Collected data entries
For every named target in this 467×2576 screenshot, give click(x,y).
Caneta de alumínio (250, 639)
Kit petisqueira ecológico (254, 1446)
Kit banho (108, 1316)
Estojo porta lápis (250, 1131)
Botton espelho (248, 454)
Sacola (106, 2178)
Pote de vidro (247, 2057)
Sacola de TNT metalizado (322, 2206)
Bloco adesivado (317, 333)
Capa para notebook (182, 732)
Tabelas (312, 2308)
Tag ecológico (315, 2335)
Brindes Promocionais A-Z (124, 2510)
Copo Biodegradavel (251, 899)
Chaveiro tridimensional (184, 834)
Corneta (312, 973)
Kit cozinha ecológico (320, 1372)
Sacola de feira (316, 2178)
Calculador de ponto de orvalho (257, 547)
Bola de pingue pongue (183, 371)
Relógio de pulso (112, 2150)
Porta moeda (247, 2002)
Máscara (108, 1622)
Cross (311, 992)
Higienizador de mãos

HOW TO COMPLETE THIS TASK: Reproduce the data exactly, altering nothing.

RESULT OF THE TASK:
For every named target in this 467×2576 screenshot, give click(x,y).
Caneta de alumínio (250, 639)
Kit petisqueira ecológico (254, 1446)
Kit banho (108, 1316)
Estojo porta lápis (250, 1131)
Botton espelho (248, 454)
Sacola (106, 2178)
Pote de vidro (247, 2057)
Sacola de TNT metalizado (322, 2206)
Bloco adesivado (317, 333)
Capa para notebook (182, 732)
Tabelas (312, 2308)
Tag ecológico (315, 2335)
Brindes Promocionais A-Z (124, 2510)
Copo Biodegradavel (251, 899)
Chaveiro tridimensional (184, 834)
Corneta (312, 973)
Kit cozinha ecológico (320, 1372)
Sacola de feira (316, 2178)
Calculador de ponto de orvalho (257, 547)
Bola de pingue pongue (183, 371)
Relógio de pulso (112, 2150)
Porta moeda (247, 2002)
Máscara (108, 1622)
Cross (311, 992)
Higienizador de mãos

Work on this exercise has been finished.